There were a few boos in response to his revelation, but surprisingly few.

And then one lone, shy voice was heard out of the crowd. “But Captain, Sir, the miss helped me – got my arm set by wrapping parts of her underskirt around two pieces of wood from where a cannonball landed on the quarterdeck, she did. The Doc says it’s going to be right as rain in a few weeks.” Midshipman Ellis wasn’t the type to speak up for nothing. He was a good lad, kept his head down, and did what the hell he was told to do with little complaint.

Anjel opened his mouth, but not before he was interrupted by yet another crewman, a swabby this time, by the name of Smitty, who had come aboard the ship not more than a year ago, who echoed his shipmate’s comments about what a help the “little miss” had been to him about the gunshot that had ripped through and through the upper flesh of his arm.

And before their Captain could say another word, he was fairly assailed by members of the crew who had been assisted by the female at his side, if not directly then they confessed to being comforted merely by the presence of someone who was so selflessly giving of herself, without any thought to her own danger.

“She was dodgin’ and weavin’ like a pickpocket in Leicester Square with a bobby after ‘im,” one of the men said, and Anjel was treated to a chorus of how angelic and brave the men felt she had been.

Even Rory joined in, having apparently been keeping an eye on her himself, just like Anjel had been, equally as unable to do anything to assist, but trying to keep track of where she was and not get himself killed at the same time.

But Anjel wasn’t going to back down. “And what if, lads, this little lady,” and his tone conveyed that her status as such was deeply in question, “had treated a man who got up and sliced two or three or four of you down in your prime before some one of us was able to get to him? Or, worse than that, if he had managed to turn the tide? Where would we be now – rotting at the bottom of the ocean or in an English brig, which isn’t all that different, especially when there’s a noose waiting for you at the end of your voyage, gentlemen.”
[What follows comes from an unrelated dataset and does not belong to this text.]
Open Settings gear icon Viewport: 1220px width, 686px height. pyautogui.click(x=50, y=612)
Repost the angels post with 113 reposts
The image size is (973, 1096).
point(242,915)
Some of the men nodded, but the majority remained unconvinced – not that he needed their consent, anyway. Aiding and abetting was bad enough in and of itself, but then there was the matter of her escape, the fact that she had bitten him back when he had first abducted her...True, he had already made her pay – in spades – for some of the misbehaviors on the list he was compiling in his own mind, but Anjel still couldn’t just ignore the fact that she had helped the people who were trying to kill them – even if his men apparently could.

So without further conversation, Anjel turned and guided Cassie over to the mast, where he had already had one of the men lower the cross beam enough that he could bind her wrists to it.

Cassie was deep in denial about what was about to happen to her, and she didn’t put up any kind of resistance at all when he bound her arms above her head, and well out to the side, where they would be of no use to her at all.

Then he bound her ankles together and also to the mast, as well as looping a strong band of leather around her waist. By the time he was finished, she couldn’t move a muscle.

To her horror, the next thing he did was to lean down and pull up her skirts, being sure to catch the hem of what remained of her petticoats and gather all of that material up to tuck it into the leather band around her waist until her entire backside was exposed to anyone who cared to see it.